Here is what I been working on the past few months and at a turning point.. The modular boards I made are 16" x 16" hard board that makes a 4' x 4' area eventually I want to fill my whole 8' x 4' table. What my question is should I glue the buildings down to the boards?? I want the most flexible I can get and glued the sidewalks down and want your thoughts on what to do next.


 
   
Made in us
[DCM]
Illustrator






North Carolina

Looks awesome so far.  But if you want the most flexibility, don't glue the buildings down.  If you want to add tons of detail to each modular section, glue them down and go nuts, you still have lots of game play flexibility with your 16" sections.  I personally like to go the hyperdetail route and make things a bit more static, and since you're already rolling a modular board, you really don't get much better chance to do some really awesome detail work and still have a really playable board.

-Aaron
Call For Fire

DA:80+S+GM(DPC)B++++I+Pw40k99+D++A++/mWD247R++T(M)DM+++++ 
   
Made in us
Hellacious Havoc




the only thing about gluing them down is that they can look odd if you place them on the table when it's non modular, otherwise I say go for it. I've had to many battles where people knock the buildings over when they reach in.

*AIM*
Answer these from the modular board thread:
(a) How big is each of the modular boards?
(b) What has the person who built the boards already glued down?
(c) In the last reply, what does the writer say has happened in too many battles?

*DATA ENTRIES*
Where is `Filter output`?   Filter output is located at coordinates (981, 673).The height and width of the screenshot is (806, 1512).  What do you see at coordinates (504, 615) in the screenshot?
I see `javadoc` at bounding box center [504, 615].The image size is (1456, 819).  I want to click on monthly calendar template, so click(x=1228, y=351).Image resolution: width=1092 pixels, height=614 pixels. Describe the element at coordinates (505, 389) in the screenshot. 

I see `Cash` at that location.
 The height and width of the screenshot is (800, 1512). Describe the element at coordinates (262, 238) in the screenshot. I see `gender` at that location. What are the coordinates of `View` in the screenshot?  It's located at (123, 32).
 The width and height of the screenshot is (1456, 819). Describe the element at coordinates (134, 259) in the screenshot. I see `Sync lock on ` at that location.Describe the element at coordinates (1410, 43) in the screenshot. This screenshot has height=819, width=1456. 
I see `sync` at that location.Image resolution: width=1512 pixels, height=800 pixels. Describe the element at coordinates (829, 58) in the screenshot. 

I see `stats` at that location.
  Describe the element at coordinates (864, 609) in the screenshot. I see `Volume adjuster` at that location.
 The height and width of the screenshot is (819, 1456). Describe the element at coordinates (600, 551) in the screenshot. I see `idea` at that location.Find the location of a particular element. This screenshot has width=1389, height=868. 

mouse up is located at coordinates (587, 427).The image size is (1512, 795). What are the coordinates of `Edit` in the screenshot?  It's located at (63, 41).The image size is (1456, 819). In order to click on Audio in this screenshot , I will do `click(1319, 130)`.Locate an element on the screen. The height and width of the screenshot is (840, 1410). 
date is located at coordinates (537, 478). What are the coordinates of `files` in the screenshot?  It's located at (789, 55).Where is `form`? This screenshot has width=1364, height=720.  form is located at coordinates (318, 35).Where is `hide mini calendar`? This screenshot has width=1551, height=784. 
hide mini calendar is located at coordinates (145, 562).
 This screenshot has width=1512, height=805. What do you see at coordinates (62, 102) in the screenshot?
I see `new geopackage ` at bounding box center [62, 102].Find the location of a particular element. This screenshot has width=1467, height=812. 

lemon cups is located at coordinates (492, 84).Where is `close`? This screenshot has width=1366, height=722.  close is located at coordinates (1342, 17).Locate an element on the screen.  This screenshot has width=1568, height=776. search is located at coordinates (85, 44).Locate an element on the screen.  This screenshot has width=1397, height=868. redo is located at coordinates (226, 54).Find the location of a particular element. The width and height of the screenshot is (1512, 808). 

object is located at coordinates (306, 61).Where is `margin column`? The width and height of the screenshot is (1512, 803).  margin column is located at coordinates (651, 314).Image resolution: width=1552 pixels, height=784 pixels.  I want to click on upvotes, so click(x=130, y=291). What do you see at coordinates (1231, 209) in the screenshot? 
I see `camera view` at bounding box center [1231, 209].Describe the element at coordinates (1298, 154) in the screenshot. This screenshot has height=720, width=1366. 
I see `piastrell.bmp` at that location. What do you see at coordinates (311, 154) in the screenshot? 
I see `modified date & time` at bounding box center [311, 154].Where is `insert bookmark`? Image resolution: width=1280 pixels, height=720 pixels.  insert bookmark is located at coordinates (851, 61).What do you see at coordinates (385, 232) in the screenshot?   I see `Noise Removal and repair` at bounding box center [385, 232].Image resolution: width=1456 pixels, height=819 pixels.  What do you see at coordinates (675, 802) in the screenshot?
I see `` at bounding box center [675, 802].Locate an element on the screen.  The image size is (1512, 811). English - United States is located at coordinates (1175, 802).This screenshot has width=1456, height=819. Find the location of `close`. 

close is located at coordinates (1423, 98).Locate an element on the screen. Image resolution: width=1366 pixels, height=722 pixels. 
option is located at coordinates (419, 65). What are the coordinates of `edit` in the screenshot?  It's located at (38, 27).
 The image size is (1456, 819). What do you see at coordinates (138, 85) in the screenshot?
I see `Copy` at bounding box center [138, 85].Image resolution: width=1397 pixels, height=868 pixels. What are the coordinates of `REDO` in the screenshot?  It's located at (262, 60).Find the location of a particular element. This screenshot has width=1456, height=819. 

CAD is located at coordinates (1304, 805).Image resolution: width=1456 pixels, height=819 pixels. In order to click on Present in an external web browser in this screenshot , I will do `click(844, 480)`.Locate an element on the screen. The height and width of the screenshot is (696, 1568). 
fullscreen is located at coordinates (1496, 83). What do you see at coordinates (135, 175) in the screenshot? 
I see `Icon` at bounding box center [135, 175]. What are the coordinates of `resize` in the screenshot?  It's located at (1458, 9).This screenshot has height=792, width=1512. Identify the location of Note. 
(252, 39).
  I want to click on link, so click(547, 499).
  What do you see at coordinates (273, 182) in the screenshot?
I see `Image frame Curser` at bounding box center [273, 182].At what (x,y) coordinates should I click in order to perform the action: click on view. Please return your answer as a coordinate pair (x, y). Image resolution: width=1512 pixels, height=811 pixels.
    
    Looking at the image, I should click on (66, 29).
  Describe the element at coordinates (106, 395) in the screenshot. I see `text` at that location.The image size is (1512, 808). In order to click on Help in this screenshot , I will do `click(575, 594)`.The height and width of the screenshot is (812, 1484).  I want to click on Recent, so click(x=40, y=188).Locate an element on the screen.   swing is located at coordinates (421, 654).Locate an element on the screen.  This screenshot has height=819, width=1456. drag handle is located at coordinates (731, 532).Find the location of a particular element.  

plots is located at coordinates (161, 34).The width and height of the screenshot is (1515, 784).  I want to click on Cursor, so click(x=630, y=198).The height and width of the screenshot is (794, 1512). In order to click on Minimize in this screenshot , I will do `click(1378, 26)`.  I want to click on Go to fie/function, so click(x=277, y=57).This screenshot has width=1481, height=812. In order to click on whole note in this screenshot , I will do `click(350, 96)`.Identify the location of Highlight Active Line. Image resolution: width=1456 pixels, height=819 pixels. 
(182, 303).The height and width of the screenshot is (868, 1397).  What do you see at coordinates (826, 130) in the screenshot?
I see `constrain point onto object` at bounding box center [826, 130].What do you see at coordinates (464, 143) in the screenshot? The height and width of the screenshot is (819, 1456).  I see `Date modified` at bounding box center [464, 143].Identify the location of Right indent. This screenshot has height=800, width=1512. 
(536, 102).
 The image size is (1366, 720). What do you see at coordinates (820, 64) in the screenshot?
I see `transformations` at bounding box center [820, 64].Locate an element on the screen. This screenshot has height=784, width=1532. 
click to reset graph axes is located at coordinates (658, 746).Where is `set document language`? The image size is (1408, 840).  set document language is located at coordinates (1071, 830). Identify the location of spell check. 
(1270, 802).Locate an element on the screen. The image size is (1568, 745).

*RESULT OF THE EXERCISE*
(a) 16" x 16"
(b) The sidewalks
(c) People knock the buildings over when they reach in.